By: Laura Owsiany
BuzzFeed made national headlines last week when viral politics editor, Benny Johnson, was fired for plagiarizing forty times over his 500-article, year-and-a-half career at the website.
BuzzFeed has become famous as a source of the latest viral stories, pictures, gifs and videos that distract as often as they inform. Most of the site is aggregate content from elsewhere on the web, but BuzzFeed’s success stems from its ability to package information in a concise and appealing way for mass consumption and sharing.
While some have admitted that the line between curation and copying can be thin in the world of social media, BuzzFeed Editor-in-Chief Ben Smith told Erik Wemple of the Washington Post, “I don’t think there’s anyone who gets out of high school thinking it’s OK to copy term papers.”
Smith staunchly holds that BuzzFeed’s structure in no way contributed to the incident, drawing a comparison between BuzzFeed’s early days and where it is now in an official statement released Friday: “Our writers didn’t have journalistic backgrounds and weren’t held to traditional journalistic standards, because we weren’t doing journalism. But that started changing a long time ago.”

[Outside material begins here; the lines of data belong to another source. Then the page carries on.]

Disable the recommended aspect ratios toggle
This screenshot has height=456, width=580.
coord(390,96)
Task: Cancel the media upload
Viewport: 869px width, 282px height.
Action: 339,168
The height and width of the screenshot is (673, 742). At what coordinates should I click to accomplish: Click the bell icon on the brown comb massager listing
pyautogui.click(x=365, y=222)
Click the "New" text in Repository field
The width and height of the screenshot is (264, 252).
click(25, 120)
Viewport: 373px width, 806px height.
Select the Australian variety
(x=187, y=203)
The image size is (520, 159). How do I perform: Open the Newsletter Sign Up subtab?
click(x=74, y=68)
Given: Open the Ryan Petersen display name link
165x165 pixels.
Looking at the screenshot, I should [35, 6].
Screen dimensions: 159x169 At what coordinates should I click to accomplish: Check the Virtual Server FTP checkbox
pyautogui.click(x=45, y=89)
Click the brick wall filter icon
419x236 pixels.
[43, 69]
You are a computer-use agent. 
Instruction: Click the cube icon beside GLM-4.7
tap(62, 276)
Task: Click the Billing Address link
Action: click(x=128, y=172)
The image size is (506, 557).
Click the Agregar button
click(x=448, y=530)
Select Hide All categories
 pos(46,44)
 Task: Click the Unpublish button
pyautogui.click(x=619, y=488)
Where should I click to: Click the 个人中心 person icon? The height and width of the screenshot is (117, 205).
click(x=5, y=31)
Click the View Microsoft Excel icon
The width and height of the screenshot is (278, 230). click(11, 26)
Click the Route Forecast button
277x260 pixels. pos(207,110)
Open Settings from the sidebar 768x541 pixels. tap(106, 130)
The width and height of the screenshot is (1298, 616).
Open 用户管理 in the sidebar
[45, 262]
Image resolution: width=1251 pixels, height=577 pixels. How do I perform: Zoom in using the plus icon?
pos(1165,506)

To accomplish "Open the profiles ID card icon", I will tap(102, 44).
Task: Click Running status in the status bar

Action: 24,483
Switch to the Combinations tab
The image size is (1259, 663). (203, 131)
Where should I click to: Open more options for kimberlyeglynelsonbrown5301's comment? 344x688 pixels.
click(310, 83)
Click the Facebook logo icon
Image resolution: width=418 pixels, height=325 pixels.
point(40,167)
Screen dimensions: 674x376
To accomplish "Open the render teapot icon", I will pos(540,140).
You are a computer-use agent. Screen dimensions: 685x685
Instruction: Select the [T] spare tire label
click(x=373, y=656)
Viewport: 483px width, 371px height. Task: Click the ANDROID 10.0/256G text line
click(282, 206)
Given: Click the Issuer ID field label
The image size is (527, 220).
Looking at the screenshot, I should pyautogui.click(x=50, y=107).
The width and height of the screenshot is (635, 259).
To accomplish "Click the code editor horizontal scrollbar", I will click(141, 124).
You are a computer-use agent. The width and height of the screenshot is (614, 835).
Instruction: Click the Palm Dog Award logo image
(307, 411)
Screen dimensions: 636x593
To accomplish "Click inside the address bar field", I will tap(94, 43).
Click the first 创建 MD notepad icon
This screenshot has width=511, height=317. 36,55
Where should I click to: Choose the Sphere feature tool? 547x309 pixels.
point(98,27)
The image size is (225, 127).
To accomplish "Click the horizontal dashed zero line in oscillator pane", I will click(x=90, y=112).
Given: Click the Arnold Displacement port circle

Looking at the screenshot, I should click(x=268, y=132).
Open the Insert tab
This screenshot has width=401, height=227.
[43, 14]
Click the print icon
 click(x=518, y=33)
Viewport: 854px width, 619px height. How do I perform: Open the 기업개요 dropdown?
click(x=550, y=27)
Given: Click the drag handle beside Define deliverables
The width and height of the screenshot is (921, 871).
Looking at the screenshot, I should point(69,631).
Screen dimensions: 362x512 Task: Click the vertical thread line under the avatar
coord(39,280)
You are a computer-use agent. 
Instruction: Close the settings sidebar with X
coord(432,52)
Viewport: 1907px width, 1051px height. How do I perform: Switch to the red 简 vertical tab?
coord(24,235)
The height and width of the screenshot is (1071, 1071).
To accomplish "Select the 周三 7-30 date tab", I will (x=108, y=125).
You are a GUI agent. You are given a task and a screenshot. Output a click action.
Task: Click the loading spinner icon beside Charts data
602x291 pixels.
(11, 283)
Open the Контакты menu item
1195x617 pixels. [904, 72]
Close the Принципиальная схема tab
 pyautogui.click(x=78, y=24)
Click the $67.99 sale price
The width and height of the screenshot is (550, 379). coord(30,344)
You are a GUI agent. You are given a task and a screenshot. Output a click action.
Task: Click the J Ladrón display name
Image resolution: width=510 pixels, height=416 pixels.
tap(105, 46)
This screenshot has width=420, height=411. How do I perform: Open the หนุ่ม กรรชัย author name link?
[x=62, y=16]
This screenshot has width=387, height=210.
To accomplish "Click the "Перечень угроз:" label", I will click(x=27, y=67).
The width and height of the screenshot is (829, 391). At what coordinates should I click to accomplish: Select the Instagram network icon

But the site’s most frequently shared articles, or more often listicles, are rarely BuzzFeed Politics or News pieces. BuzzFeed can boast the presence of long form stories, but not their popularity. Even among news-related content, gif breakdowns of politicians’ interview bluffs or colorful amalgamations of the latest stories from other news sites are much more popular than originally reported stories.
As fellow new media sites Facebook and OkCupid face scrutiny for user manipulation, the BuzzFeed plagiarism incident comes at a bad time. Despite the fact that esteemed news outlets such as the New York Times and Washington Post have suffered similar cases of plagiarism, the failure of BuzzFeed to eliminate this all too common breach of ethics has drawn significant vitriol from traditional news sources.
Politico reported on the incident in two articles this week, “Plagiarism and BuzzFeed’s Achilles’ Heel” and “Net roots of BuzzFeed plagiarism.” Writer Dylan Byers cited BuzzFeed’s aggregation as a gateway to direct plagiarism, and Johnson’s lack of journalistic training and BuzzFeed’s inability to straddle the line of viral content and real news as the sources of the problem. He referenced earlier pieces by Slate and Gawker criticizing the site’s model for “pilfering” content and creating an environment conducive to plagiarism. The listicle format of which BuzzFeed is so fond has also come under fire as “cheap,” easily digestible but low on substance.
With the fall of print journalism and the uncertain revenue capabilities of purely web-based news, a vacuum still exists for sustainably profitable but responsibly reported news. Viral sites are often criticized for pandering to readers with fluffy style content that appeal to a large volume in lieu of hard, often unpleasant news. Yet, even a trip to the New York Times’ home page reveals that the most popular articles are often human interest pieces about sleep patterns, the rise of community gardens and therapy for your dog.
One platform, ProPublica, a non-profit site dedicated to in-depth, investigative journalism, runs on donations alone to maintain credible news in the new media era. Without the burdens of print or profit, the site has gained great success, with two Pulitzer Prizes under its belt.
BuzzFeed’s latest stumble and the subsequent media schadenfreude, as Byers called it, reminds us that profitable, high-traffic sites don’t often coincide with quality. Johnson’s plagiarism was unusually extensive, but indicative of a larger problem: a need for creativity.
Popular bloggers bring viral savvy and often social media following more consistently faithful than traditional outlets, but, again, raise questions of substance and credibility. With so many young people on the web, the void for popular but responsible journalism can be filled by the individual, if news sites know where to look. Brian Stetler, current CNN correspondent, began as a blogger, but his original reporting and wide reach landed him a job at the New York Times media desk. Like Johnson, he had no prior formal experience. Unlike Johnson, he had creativity.
BuzzFeed is right to try to turn its pop readership toward quality content. Their strategy should be advanced, not abandoned. But traditional media may not be on board, and without them and the rough fodder for “Our 9 Favorite Feature Stories this Week”, BuzzFeed and company won’t have a lot to work with. Johnson’s plagiarism reminds us that new media needs mass appeal, but also character and creativity.